• _QUESTIONS TO ANSWER_:
1 – Answer these questions using the chapter excerpt titled "Alone":
(a) What church did the narrator live near?
(b) What company gave the narrator a job?
(c) What make, model, and color was the truck in Freeman's yard?
2 – Duplicate the passage of the chapter excerpt titled "Alone" that begins at the words "Freeman had obviously" and stops after the words "anyone for help.".

• _DOCUMENT EXTRACT_:
--- START ---

Chapter 11 - Alone
I was harassed by people telling me what to do, criticizing me for not being a good son. She was suffering. Couldn’t I see that? I was not making excuses. This was reality—I had no transportation. But that was not all. There was so much drama involved in the simple activity of going to the hospital to see Susie. Nobody realized what a number that did on me.
I was in a period of life-renovation, you might say, everything had either changed or was in the process of changing. About the only blessing amid all those changes was living near Crestway Baptist Church and having Ron McAtee for a personal friend. He helped me immensely during that time in my life. I owe him a debt of gratitude. I hope I thanked him properly.
After about six months, I landed a job with an electrical company. Freeman Electric. Great brother, Freeman! God, in His providence, gave me the job and a mode of transportation. I was isolated, ostracized. Literally looking up through the bottom, reduced to nothing, when God came to my rescue in such strange and miraculous ways. He does that, you know. Mysteriously performs His wonders when we least expect it.
One day I had to run an errand for the company which meant I would need to go to Freeman’s house to get supplies. There was a truck sitting in his yard. I’ll never forget that truck. It was a Ford Ranger, green, a five-speed shift. I said to Freeman, “What are you going to do with the truck?”
He replied, “Do you want it? Three hundred dollars and it’s yours. No, wait. What am I thinking? Just take it. It’s yours at no cost.”
Freeman had obviously and instantaneously remembered that I was destitute. Destitute, but now ecstatic. I was so appreciative of this extraordinary gift of love. I must have acted a fool. If I recall, I jumped about three feet into the air and shouted, “Glory!” Having my own ride meant I would be self-sufficient again for transportation. And I could visit Susie in the hospital without asking anyone for help.

--- END ---

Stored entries
--- START ---

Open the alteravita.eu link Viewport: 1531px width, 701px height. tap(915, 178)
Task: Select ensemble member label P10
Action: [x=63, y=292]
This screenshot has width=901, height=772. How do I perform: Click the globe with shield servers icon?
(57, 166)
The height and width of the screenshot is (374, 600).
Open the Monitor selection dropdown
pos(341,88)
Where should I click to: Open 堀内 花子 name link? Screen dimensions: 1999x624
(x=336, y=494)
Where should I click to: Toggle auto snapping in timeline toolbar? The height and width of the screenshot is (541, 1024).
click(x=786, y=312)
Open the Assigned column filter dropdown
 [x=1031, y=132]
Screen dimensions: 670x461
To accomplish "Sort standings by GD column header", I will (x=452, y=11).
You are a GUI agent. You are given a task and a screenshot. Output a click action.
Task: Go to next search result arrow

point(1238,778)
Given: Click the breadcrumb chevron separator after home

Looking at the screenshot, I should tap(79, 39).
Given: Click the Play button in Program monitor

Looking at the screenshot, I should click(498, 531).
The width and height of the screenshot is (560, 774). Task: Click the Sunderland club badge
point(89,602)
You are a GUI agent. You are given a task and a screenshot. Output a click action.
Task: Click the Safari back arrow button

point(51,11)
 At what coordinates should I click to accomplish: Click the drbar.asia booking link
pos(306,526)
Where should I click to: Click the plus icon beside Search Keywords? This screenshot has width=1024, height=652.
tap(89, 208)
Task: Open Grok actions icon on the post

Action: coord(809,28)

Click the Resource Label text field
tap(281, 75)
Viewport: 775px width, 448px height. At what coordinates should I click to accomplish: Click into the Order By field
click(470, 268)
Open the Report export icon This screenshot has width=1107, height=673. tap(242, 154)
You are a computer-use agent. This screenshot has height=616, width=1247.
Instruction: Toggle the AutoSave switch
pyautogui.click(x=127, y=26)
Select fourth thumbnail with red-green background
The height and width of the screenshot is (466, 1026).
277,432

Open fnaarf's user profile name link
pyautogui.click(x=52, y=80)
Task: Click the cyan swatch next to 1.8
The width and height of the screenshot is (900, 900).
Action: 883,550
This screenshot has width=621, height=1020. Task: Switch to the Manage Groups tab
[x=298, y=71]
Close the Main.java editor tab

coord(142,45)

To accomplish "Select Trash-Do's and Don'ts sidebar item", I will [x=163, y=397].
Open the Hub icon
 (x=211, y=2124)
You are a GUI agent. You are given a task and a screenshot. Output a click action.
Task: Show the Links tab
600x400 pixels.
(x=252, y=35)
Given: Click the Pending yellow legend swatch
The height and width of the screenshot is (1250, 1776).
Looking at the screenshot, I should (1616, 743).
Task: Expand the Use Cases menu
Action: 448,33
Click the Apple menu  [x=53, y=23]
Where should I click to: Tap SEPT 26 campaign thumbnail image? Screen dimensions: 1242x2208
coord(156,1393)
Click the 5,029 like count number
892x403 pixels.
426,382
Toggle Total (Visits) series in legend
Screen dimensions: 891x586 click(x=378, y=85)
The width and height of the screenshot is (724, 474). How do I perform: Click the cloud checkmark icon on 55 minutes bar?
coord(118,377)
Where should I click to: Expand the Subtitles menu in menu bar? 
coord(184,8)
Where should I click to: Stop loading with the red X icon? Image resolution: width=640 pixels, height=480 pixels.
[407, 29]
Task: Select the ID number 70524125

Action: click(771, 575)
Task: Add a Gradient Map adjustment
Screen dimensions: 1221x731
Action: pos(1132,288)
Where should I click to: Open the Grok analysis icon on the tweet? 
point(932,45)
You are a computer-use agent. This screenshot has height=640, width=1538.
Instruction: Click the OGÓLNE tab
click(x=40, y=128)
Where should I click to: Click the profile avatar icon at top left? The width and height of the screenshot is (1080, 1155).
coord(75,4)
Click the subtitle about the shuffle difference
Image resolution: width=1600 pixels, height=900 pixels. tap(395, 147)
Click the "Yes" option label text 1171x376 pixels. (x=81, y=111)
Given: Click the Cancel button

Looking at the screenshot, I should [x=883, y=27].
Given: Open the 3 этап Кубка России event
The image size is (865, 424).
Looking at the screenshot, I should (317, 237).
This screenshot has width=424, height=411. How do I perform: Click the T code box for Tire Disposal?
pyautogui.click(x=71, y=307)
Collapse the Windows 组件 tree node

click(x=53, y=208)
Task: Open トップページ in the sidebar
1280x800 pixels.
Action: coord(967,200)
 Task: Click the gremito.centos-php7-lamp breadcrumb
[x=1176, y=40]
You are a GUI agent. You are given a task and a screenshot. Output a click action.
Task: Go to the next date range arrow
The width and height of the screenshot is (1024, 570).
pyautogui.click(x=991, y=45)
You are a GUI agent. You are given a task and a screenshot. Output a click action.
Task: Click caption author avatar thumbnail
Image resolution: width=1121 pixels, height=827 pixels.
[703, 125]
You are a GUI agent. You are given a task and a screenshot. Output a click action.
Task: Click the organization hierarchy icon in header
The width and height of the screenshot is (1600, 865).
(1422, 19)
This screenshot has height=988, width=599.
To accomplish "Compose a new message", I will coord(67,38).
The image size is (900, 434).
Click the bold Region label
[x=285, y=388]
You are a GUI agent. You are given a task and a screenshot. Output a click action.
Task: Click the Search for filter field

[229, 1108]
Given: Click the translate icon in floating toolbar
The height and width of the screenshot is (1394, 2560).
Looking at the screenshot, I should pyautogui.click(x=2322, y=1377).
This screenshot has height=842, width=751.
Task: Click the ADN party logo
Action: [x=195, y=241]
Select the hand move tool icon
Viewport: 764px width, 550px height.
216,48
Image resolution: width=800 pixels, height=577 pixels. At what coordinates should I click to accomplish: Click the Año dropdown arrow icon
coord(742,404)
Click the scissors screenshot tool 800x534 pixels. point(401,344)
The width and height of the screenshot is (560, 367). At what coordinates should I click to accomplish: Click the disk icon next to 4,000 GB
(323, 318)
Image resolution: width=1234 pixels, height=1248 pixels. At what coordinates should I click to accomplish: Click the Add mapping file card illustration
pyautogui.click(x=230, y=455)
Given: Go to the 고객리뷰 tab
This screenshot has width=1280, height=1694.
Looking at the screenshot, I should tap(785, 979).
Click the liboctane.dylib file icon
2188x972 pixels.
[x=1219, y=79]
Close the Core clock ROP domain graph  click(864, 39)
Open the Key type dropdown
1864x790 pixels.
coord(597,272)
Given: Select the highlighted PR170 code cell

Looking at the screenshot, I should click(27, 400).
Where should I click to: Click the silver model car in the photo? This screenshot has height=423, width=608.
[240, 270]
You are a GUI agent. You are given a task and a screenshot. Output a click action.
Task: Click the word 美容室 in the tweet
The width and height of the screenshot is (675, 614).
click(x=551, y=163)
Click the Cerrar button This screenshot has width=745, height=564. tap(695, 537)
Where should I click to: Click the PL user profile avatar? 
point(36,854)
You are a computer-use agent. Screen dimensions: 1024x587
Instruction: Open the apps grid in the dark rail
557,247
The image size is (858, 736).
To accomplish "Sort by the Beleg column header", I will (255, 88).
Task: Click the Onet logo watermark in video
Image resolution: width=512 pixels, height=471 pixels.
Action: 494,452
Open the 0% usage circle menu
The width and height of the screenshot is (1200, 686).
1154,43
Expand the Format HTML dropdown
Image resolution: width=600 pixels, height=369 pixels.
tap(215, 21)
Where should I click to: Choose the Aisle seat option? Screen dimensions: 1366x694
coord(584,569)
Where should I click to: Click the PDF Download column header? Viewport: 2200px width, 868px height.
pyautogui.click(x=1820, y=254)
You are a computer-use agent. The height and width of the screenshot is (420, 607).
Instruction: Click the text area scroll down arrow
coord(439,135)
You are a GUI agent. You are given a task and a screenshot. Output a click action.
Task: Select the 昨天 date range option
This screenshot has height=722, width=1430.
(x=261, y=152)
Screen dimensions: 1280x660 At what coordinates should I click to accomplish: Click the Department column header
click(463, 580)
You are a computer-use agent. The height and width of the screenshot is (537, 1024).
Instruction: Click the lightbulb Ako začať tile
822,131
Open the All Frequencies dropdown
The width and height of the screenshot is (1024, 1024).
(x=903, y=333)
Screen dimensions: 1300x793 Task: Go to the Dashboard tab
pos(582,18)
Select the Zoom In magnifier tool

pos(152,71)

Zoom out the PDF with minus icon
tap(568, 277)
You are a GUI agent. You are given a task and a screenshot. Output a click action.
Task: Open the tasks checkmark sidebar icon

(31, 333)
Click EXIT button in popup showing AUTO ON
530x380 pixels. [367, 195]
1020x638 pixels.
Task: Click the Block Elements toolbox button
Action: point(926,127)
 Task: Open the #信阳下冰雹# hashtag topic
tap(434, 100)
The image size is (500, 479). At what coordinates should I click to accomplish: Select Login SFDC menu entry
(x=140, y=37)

--- END ---

• _RESPONSES TO THE TASKS_:
1 –
(a) Crestway Baptist Church
(b) Freeman Electric
(c) A green Ford Ranger

2 –
Freeman had obviously and instantaneously remembered that I was destitute. Destitute, but now ecstatic. I was so appreciative of this extraordinary gift of love. I must have acted a fool. If I recall, I jumped about three feet into the air and shouted, “Glory!” Having my own ride meant I would be self-sufficient again for transportation. And I could visit Susie in the hospital without asking anyone for help.